→ **TASK INPUT**:
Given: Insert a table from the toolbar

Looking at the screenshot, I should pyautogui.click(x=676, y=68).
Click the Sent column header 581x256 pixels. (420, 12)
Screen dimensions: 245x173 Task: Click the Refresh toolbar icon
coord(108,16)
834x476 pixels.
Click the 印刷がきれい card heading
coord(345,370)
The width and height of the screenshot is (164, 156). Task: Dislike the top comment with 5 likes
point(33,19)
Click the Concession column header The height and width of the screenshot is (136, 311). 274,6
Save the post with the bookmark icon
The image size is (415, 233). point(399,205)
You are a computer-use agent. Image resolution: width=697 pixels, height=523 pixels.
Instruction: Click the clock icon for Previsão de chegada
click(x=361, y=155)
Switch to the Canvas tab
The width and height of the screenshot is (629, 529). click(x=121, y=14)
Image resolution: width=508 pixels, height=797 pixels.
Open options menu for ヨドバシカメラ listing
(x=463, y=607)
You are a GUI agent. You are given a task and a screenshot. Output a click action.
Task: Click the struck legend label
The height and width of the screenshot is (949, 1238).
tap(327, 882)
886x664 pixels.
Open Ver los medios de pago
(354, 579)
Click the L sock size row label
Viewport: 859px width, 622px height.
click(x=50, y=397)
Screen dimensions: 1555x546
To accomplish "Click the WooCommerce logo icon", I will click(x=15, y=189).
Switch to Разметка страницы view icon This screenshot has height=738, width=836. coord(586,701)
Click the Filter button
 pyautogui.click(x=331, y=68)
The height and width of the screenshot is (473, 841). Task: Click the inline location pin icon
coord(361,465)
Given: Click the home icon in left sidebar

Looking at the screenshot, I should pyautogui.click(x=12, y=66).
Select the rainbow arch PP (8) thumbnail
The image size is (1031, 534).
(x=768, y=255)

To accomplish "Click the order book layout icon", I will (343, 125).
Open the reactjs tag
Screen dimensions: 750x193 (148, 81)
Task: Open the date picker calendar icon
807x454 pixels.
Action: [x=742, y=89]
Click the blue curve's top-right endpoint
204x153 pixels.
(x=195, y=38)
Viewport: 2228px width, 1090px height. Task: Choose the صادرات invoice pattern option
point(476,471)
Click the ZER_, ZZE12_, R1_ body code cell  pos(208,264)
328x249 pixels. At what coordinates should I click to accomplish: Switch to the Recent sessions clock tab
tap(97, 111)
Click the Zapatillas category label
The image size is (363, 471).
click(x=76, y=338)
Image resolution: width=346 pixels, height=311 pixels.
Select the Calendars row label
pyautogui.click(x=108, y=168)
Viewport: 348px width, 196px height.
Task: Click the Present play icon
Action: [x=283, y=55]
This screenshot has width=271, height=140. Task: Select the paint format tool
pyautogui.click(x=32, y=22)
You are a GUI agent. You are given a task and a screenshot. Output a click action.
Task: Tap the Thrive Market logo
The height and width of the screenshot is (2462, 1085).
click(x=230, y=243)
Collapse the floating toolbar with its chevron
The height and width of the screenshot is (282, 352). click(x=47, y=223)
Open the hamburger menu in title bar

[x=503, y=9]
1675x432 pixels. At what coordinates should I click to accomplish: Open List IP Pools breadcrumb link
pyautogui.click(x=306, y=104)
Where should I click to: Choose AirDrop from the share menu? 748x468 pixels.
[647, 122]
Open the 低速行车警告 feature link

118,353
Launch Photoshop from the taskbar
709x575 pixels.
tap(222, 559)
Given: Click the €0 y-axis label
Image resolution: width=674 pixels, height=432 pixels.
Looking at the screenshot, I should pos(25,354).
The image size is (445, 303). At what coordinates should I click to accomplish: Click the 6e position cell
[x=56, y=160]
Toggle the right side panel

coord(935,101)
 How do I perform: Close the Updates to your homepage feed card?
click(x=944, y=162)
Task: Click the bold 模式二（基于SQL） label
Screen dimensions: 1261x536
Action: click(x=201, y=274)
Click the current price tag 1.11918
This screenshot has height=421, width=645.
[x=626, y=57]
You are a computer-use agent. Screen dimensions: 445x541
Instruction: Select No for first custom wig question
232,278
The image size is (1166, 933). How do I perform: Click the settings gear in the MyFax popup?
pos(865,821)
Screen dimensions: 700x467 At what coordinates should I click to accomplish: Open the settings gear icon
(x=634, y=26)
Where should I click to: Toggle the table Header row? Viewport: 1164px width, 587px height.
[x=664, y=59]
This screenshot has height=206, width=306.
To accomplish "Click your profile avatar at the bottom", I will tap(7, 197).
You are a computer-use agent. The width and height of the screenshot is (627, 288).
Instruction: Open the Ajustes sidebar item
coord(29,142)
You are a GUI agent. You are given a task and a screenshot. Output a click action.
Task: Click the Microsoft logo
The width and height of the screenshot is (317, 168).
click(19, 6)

→ **INSTRUCTIONS FOR THE TASK**:
From the preceding material, count every line that contains the word "column". Reply with the number only.

→ **SOLUTION TO THE EXERCISE**:
2